Taxes, like other user fees, are sometimes the right way to make the beneficiaries of a service pay for it. Not paying for a service leads to ‘tragedy of the commons‘ issues – abuse and overuse to the detriment of all users.
There is currently talk in Europe about a transaction tax in the financial markets. Does this fit with the above definition of a ‘good’ tax? Not really. The proceeds of the tax won’t go to maintaining the financial markets, that is already paid for by the bourses through order flow charges. Instead, it will pay for other parts of the financial regulatory apparatus. That disconnect of payors and beneficiaries is problematic.
More problematic is that the tax can be easily avoided by shifting away from European markets. Instead of helping capital markets in Europe, the tax will hurt them.

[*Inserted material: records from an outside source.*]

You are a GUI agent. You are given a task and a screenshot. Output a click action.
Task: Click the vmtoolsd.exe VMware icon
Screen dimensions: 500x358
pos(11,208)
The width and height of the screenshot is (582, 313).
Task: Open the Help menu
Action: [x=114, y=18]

On the other hand, we really need transaction taxes, or something like them, in the algorithmic high frequency trading (HFT) markets. Here, classic overuse issues are coming up every day as algorithms clog the network with messages. This is spam. This is a denial of service attack on other algorithms. In the case of the Kraft Spike, this is pumping and dumping a stock. Making orders and then cancelling, thousands of times over in a second, is not bargaining in good faith.
I learned about investing from people like Leon Cooperman, Bill Kealy, and Steve Einhorn at Goldman Sachs. Investing is all about fundamentals and the long term. Algorithms have a place, but they need to play by the same rules as human traders.